We could append all of them, but recall the 4MB limit. We generally are
interested only in those services that failed. So, we look at the logs and
see that a successful run is indicated by a normal Lifecycle shutdown:
```text
2022-04-16T20:54:37,997 INFO [Thread-56] org.apache.druid.java.util.common.lifecycle.Lifecycle - Stopping lifecycle [module] stage [INIT]
```
The key bit of text is:
```text
Stopping lifecycle [module] stage [INIT]
```
This says that 1) we're shutting down the lifecycle (which means no exception was thrown),
and 2) that we got all the way to the end (`[INIT]`). Since Druid emits no final
"exited normally" message, we take the above as the next-best thing.

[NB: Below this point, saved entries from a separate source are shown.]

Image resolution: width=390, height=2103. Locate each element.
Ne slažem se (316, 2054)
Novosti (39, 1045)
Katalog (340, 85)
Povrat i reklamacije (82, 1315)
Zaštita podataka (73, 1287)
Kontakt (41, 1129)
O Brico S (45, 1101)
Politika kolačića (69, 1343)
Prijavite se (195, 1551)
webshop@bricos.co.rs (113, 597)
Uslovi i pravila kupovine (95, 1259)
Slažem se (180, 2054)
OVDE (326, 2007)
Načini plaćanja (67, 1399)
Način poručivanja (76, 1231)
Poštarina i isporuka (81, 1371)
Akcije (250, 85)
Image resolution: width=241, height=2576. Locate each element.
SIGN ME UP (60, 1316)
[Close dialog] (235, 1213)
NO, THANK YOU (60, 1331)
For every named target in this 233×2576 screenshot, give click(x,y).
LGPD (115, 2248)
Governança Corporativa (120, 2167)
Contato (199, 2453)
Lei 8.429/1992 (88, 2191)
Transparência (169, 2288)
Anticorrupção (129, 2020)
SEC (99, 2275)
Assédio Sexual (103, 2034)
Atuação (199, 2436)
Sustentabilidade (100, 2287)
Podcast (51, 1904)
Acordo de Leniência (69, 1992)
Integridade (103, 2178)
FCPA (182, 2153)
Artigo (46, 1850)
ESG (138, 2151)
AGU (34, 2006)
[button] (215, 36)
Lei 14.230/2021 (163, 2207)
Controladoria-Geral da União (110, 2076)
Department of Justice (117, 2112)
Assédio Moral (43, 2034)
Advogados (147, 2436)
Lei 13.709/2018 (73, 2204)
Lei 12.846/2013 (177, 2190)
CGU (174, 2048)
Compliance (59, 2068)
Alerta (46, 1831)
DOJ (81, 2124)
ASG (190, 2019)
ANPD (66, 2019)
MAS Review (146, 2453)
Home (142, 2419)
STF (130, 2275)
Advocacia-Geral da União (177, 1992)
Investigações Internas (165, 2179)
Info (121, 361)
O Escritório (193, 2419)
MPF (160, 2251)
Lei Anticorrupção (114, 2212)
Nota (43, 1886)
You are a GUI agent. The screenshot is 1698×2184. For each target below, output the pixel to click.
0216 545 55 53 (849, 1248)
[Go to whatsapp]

So, we only care about logs that *don't* have the above line. For those, we want to
append the log to the build output. Or, because of the size limit, we append the
last 100 lines.
All of this is encapsulated in the `docker-tests/check-results.sh` script which
is run if the build fails (in the `after_failure`) tag.
### Druid Log Output
For a failed test, the build log will end with something like this:
```text
======= it-high-availability Failed ==========
broker.log logtail ========================
022-04-16T03:53:10,492 INFO [CoordinatorRuleManager-Exec--0] org.apache.druid.discovery.DruidLeaderClient - Request[http://coordinator-one:8081/druid/coordinator/v1/rules] received redirect response to location [http://coordinator-two:8081/druid/coordinator/v1/rules].
...
```
To keep below the limit, on the first failed test is reported.
The above won't catch all cases: maybe the service exited normally, but might still have
log lines of interest. Since all tests run, those lines could be anywhere in the file
and the scripts can't know which might be of interest. To handle that, we either
have to upload all logs somewhere, or you can use the convenience of the new
IT framework to rerun the tests on your development machine.